Reading passage
::::
The answer is simple: as computer scientists, we value abstraction! When we design the interface to a software component, we want it to reveal as little as possible about the implementation. We want to be able to replace the implementation with many alternatives, many other ‘instances’ of the same ‘concept’. When we design a generic interface to many program libraries, it is even more important that the interface we choose have a variety of implementations. It is the generality of the monad concept which we value so highly, it is because category theory is so abstract that its concepts are so useful for programming.
It is hardly suprising, then, that the generalisation of monads that we present below also has a close connection to category theory. But we stress that our purpose is very practical: it is not to ‘implement category theory’, it is to find a more general way to structure combinator libraries. It is simply our good fortune that mathematicians have already done much of the work for us!
from Generalising Monads to Arrows by John Hughes

Monads Are Not Metaphors, but a practically useful abstraction emerging from a common pattern, as Daniel Spiewak explains.

In addition to the excellent answers above, let me offer you a link to the following article (by Patrick Thomson) which explains monads by relating the concept to the JavaScript library jQuery (and its way of using "method chaining" to manipulate the DOM):
jQuery is a Monad
The jQuery documentation itself doesn't refer to the term "monad" but talks about the "builder pattern" which is probably more familiar. This doesn't change the fact that you have a proper monad there maybe without even realizing it.

A monad is a way of combining computations together that share a common context. It is like building a network of pipes. When constructing the network, there is no data flowing through it. But when I have finished piecing all the bits together with 'bind' and 'return' then I invoke something like runMyMonad monad data and the data flows through the pipes.

In practice, monad is a custom implementation of function composition operator that takes care of side effects and incompatible input and return values (for chaining).

The two things that helped me best when learning about there were:
Chapter 8, "Functional Parsers," from Graham Hutton's book Programming in Haskell. This doesn't mention monads at all, actually, but if you can work through chapter and really understand everything in it, particularly how a sequence of bind operations is evaluated, you'll understand the internals of monads. Expect this to take several tries.
The tutorial All About Monads. This gives several good examples of their use, and I have to say that the analogy in Appendex I worked for me.
::::
Objective 1
In the listing, print the lines word for word, starting with the line that contains "You are a GUI" and going on through the line that contains "[x=1374, y=127]".
The passage on monads and the listing have nothing to do with each other.

Records for processing
::::
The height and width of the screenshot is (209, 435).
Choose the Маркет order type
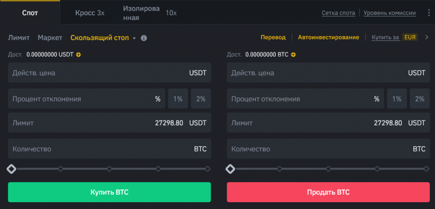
::::
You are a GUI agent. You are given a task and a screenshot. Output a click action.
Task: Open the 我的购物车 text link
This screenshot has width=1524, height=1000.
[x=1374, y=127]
::::
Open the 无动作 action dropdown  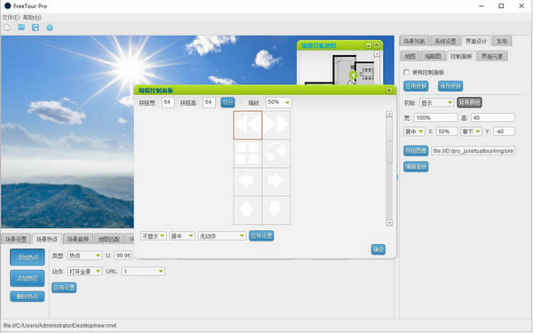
::::
Objective 2
Output the passage on monads word for word, starting with "Monads Are Not" and going on through "even realizing it.".

Full response 1
You are a GUI agent. You are given a task and a screenshot. Output a click action.
Task: Open the 我的购物车 text link
This screenshot has width=1524, height=1000.
[x=1374, y=127]

Full response 2
Monads Are Not Metaphors, but a practically useful abstraction emerging from a common pattern, as Daniel Spiewak explains.

In addition to the excellent answers above, let me offer you a link to the following article (by Patrick Thomson) which explains monads by relating the concept to the JavaScript library jQuery (and its way of using "method chaining" to manipulate the DOM):
jQuery is a Monad
The jQuery documentation itself doesn't refer to the term "monad" but talks about the "builder pattern" which is probably more familiar. This doesn't change the fact that you have a proper monad there maybe without even realizing it.